Io sono il Frosinone e la Serie A me la prendo con orgoglio e sudore (di E. Ferazzoli)

Foto: copyright Foto Casinelli per Frosinone Calcio

La Serie A non si vince grazie ad un pallone calciato in tribuna come ha fatto Gilardino. Non si vince perché Floriano ha fatto lo stesso. Si vince sfidando un avversario che non nutre pietà nei miei confronti. E battendolo.

Elisa Ferazzoli

Giornalista in fase di definizione

Senza parole.

17 mila persone e non un singolo fiato. Uno shock collettivo. Gli sguardi fissi, i bambini che piangono, i giocatori che piangono come bambini, c’è chi si siede, chi si regge la fronte, chi si guarda attorno incredulo. 42 giornate, 72 punti, un goal di scarto, i play-off da disputare da migliore classificata e quell’immagine in movimento di una squadra paralizzata che assiste impotente al colpo di grazia. Una persecuzione che si ripresenta da quattro giorni, un pensiero martellante che nemmeno il passare delle ore riesce a scalfire. Tanto più che non fai altro che ritrovarti di fronte le decorazioni di una festa che si è poi rivelata un corteo funebre. Le ennesime notti insonni. Incredulità, delusione, il desiderio di smaterializzarsi, di disporre di una macchina del tempo per falciare personalmente Floriano. Ora rabbia per la prestazione e ancor più per le lacrime dei giocatori, ora vergogna e indignazione per la figura umiliante di fronte all’Italia calcistica

 

Qualcosa è andato storto. È successo di nuovo e per il secondo anno consecutivo.

Il dramma chiamato Foggia si è palesato a 1’ e 22’’ dalla fine. O forse no. Perché a voler essere onesti non è sotto i colpi della squadra guidata da Stroppa che il Frosinone ha smesso di respirare ma contro un avversario ben più difficile da addomesticare: se stesso e la paura che questa squadra si porta appresso da due anni, quel panico che le fa tremare le gambe un attimo prima del traguardo.

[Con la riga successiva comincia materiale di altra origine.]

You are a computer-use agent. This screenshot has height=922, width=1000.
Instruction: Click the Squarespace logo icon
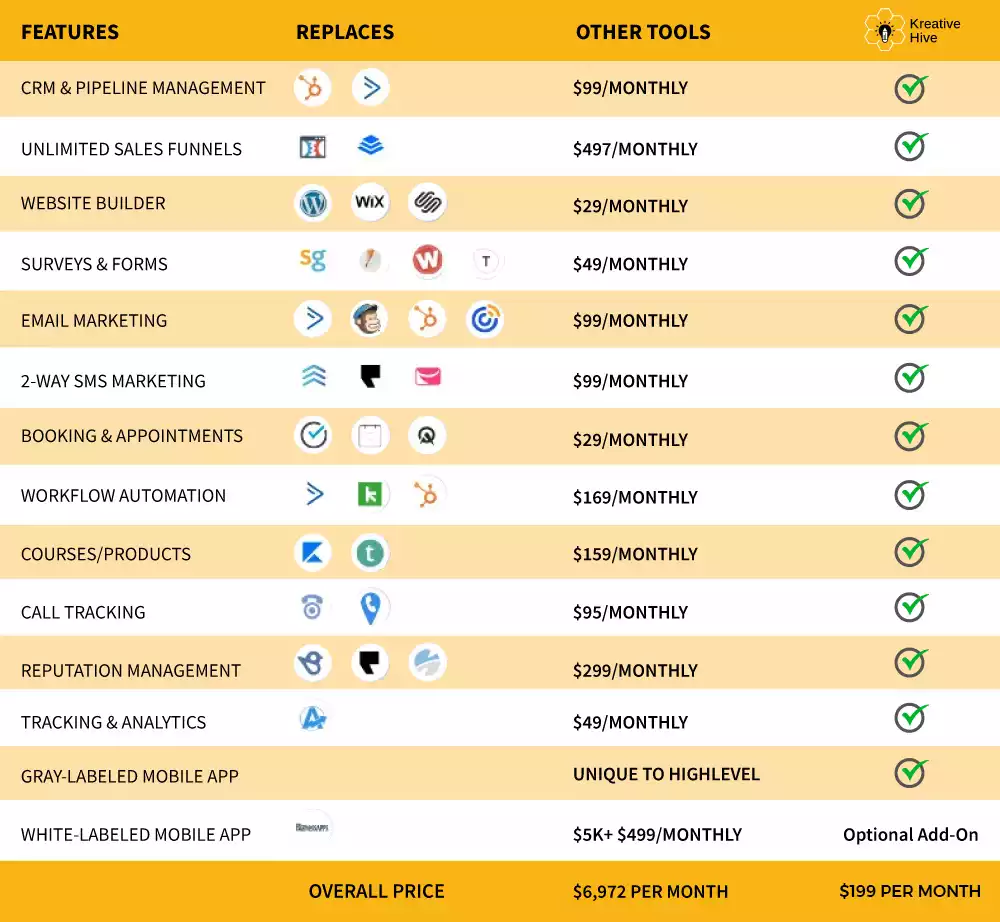pos(427,203)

Non c’è altra spiegazione.

Una sindrome del successo che in maniera del tutto involontaria e inconsapevole la spinge a commettere errori grossolani, come prendere un goal in contropiede sul 2-1 a pochi secondi dalla fine da una squadra che non ha alcuna intenzione di rovinarti la festa; a muoversi in campo per 90’ come un adolescente impacciato con buona pace di lucidità, equilibrio ed intelligenza.

 

 

Ma non è così che voglio andare in serie A. Io sono il Frosinone. Non sono il Parma. Non voglio che Floriano la butti fuori di proposito. Come Gilardino dal dischetto. Voglio combattere a viso aperto. Sfidare un avversario che non nutre pietà nei miei confronti, avere la meglio sulle grandi “piazze sportive”, sul prestigio consolidato, sugli interessi economici. Vincere per merito e non per gentile concessione. Uscire dal campo a testa alta e non trascinarmi negli spogliatoi singhiozzando per la vergogna.

 

 

Voglio sudarmela la promozione. Perché sono il Frosinone e so che non è facile farsi largo fra squadre blasonate, so che dovrò mandare giù “episodi dubbi” durante tutto il campionato, che non riceverò favori di alcun tipo, non un metro di giudizio equo in mezzo al campo e nemmeno la soddisfazione di vedere discussi nei salotti televisivi i tanti torti subìti. Più di ogni altra cosa, so che pagherò caro ogni singolo errore o cedimento.

 

Sono una squadra qualunque, di una provincia qualunque, piccola e malmessa. E dovrei aver imparato da tempo che in questo scampolo di mondo intossicato dalle polveri sottili le “vittorie” facili non esistono e che il più delle volte nascondono invece infime sconfitte. Per questo avrei dovuto saper aspettare 90’ prima di andarmene in giro festante ad acquistare maglie che davano per scontato una promozione solo ipotetica e attendere la pausa estiva prima di scrivere quella lettera gigante su una curva piena di speranze e timori.

 

Sono il Frosinone ed i play-off non devono essere una condanna ma un’opportunità. L’ultima occasione per tirare fuori l’orgoglio, per dimostrare di essere più forti della paura, per restituire la voce ad un popolo di tifosi che merita di tornare a cantare e di sentirsi fiero dei suoi uomini in campo.